It’s now Hanukkah 2015 + #Readukkah

After posting one of the incredible poems of the Karen Hesse/

Brian Pinkney Hanukkah book, THE STONE LAMP last Friday,

I was away for the weekend with my hubby on a delayed & delicious

anniversary trip to the coast. It was accented with lighthouse

lights, not Hanukkah lights & by long walks on near-wild beaches.

So – I’m late in posting the second part of that column & I’m

eager to make the rounds of Poetry Friday columns from the first Friday

of this festive month. I’m alsp part of Heidi Estrin’s round

up of Hanukkah columns, so for Heidi I’ll add – #Readukkuh.

Along city streets or in country village homes menorahs in

windows through Dec. 13 are a special sight.

So I have a video treat for this season. I’m of Christian

faith, with an interest in some other faith’s ways of worship. I

feel that we all deserve the advantage of knowing about a variety of

holiday faith traditions. Especially so for children, who are likely

to wonder about new ways when overheard at school or when visiting new

friends. I’m also researching my Holocaust-topic illustrated

manuscript, finding myself immersed in all manner of good books on

Jewish themes.



I’m tickled to share a lively animated children’s menorah story,

read engagingly from the book, which was written Barbara Brown.

The reading is by a young talent you may recognize.

It’s fun to see the clever animation of the mighty fine book

illustrations Stacey Schuett created for HANUKKAH IN ALASKA.

The animator is Jacqueline Godsey. It puts a whole new spin

on Hanukkah!

The video comes to us via a volunteer literacy organization I love

deeply – BookPALS. (I’m lucky to have many years experience reading in

schools for BookPALS.)

Here are more Hanukkah picture book titles I’m happy to share:

by the husband and wife children’s literature team of Daniel
Pinkwater (author) & Jill Pinkwater (artist.)

by the team who bring us all these fun dinosaur
visits – Jane Yolen (author) & Mark Teague (artist)

by Eric Kimmel & Mike Wohnoutka

Thank you Diane Mayr for the Hanukkah Bear recommendation and I like it that it was already on my list. Diane also thoughtfully suggests LATKES and APPLESAUCE by Frank Manushkin.

I appreciate Buffy Silverman’s idea to look for HANUKKAH GHOST & HERSCHEL and the HANUKKAH GOBLINS, which are also by Eric Kimmel.

And I’m grateful to Liz Steinglass for mentioning her family’s
fun in reading THE MIRACLE OF POTATO LATKES by Malika Penn.

Now, here is a light of the coast kind, with my wishes for bright & peaceful December lights, to all. It is from our area’s historic
Crooked River Lighthouse, a treat to visit in Florida’s Panhandle.

c. 2013 Bob May, for Crooked River Lighhouse Association Lanternfest, all rights reserved.

c. 2013 Bob May, for Crooked River Lighhouse Association Lanternfest/McKenzie News Service, all rights reserved.

11 thoughts on “It’s now Hanukkah 2015 + #Readukkah

  1. I was trying to come up with a clever Hanukkah Haiku…or a new name for one… a Hanukkah Haiku:
    Hanuku or Hainuku…seemed to good to pass up. But alas, I am coming up empty headed-ku.


  2. One of my old favorites is Hershel and the Hanukkah Goblins, too, Jan. I read it yearly to my older students, much fun.

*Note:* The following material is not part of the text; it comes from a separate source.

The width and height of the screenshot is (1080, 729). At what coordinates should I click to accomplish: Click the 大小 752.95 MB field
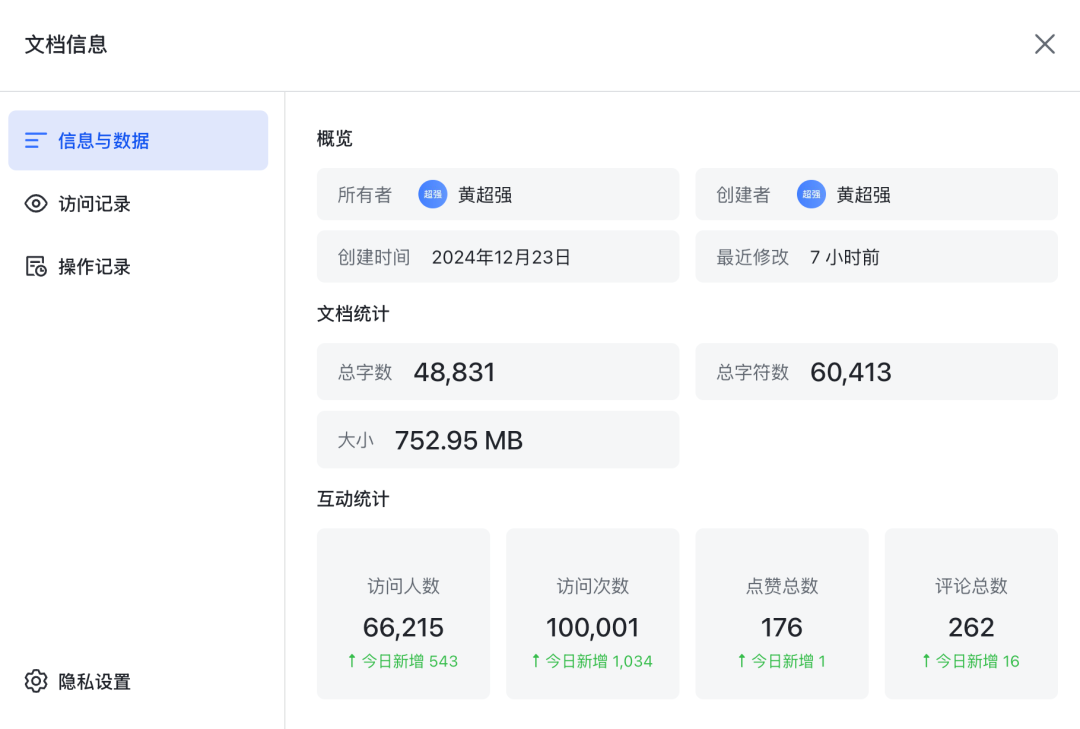click(x=497, y=440)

There is a recent book that I loved you might like, out this year: Oskar and the Eight Blessings by Tanya & Richard Simon, illustrated by Mark Siegel. Thank you for all these titles and from others too.

    Liked by 1 person

  3. Love the story — wonderful reading and animation. Beautiful colors!! Wish I could see the Northern Lights sometime. I love learning about Jewish traditions (esp. the food ones :)). Happy Hanukkah!

    Liked by 1 person

    • Jama, I’m glad you could look at the BookPALS video of Hanukkah in Alaska. I wasn’t sure what to expect
      from the title & then I found it was so much fun. I agree the Northern Lights in person must be
      a shimmering experience like no other. And I know you’ve your clever blog has covered the taste
      treats of Hanukkah scrumptiously. Makes me want to hop over there & take bite, now!


      • Sweet, Jama!

        I’ve been fortunate to be adopted at times thru the years – child days & continuing these days –
        by loaner Jewish aunts & loaner Jewish sisters. Could be a reason I am so drawn to
        Jewish themes in books.


    • And we can’t be sure they are good for them, not being their natural food source.
      But that’s what p.b. fantasies are all about – stretching the truth for a smile for the young ones & us.
      You picked up on that great tip for travelers in moose country, Adrian!